Task brief —
Below are records; copy every line among them that contains the word "dimensions".

Given information —
++++++
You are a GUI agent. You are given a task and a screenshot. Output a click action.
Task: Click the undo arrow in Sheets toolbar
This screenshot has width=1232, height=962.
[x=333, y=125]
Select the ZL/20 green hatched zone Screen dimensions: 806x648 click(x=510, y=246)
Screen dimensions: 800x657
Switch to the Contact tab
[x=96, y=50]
++++++
Task answer —
Select the ZL/20 green hatched zone Screen dimensions: 806x648 click(x=510, y=246)
Screen dimensions: 800x657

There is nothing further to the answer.